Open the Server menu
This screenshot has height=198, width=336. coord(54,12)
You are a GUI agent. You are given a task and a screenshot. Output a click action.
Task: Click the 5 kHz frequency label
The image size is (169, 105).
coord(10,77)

---

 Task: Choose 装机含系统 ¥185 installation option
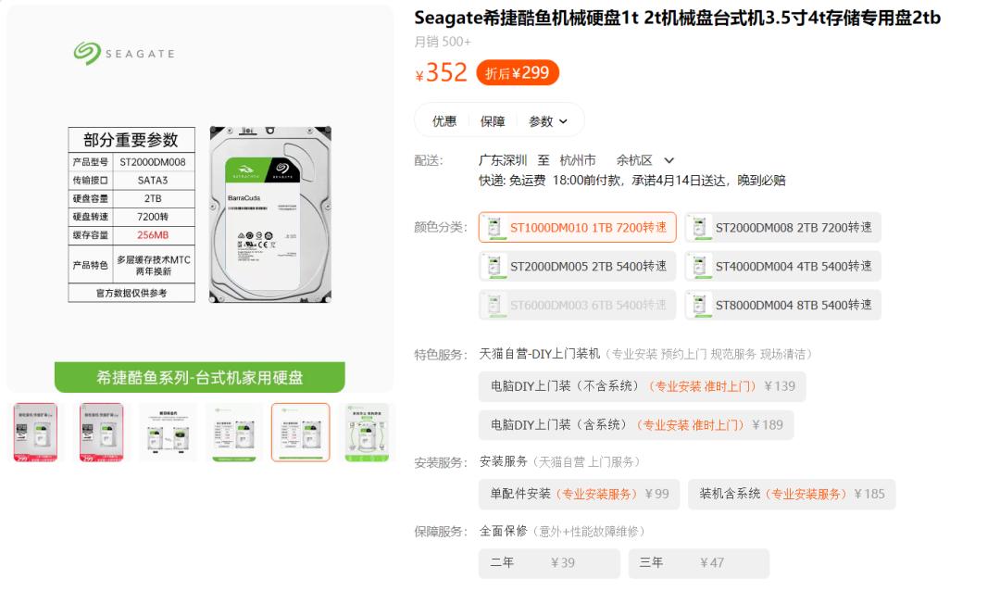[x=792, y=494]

---

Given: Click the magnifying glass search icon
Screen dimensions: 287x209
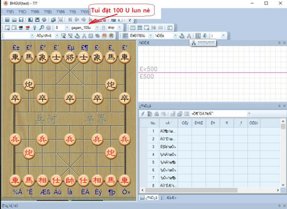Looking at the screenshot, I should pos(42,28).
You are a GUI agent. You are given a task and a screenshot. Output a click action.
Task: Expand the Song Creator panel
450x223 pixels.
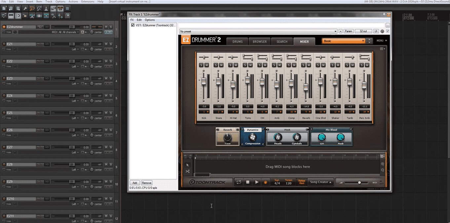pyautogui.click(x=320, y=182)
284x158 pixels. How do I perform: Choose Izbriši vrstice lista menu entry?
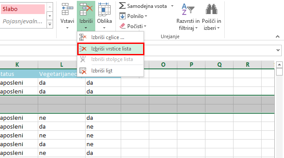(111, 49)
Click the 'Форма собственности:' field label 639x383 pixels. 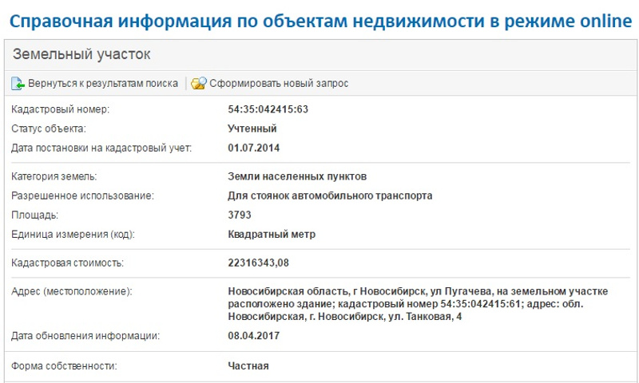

= Goal of the exercise =
In the records above, find the line with "Task: Expand the Song Creator panel". Print exactly from there through the line with "Click the 'Форма", minus the pictures.

= Task response =
Task: Expand the Song Creator panel
450x223 pixels.
pyautogui.click(x=320, y=182)
284x158 pixels. How do I perform: Choose Izbriši vrstice lista menu entry?
(111, 49)
Click the 'Форма собственности:' field label 639x383 pixels. 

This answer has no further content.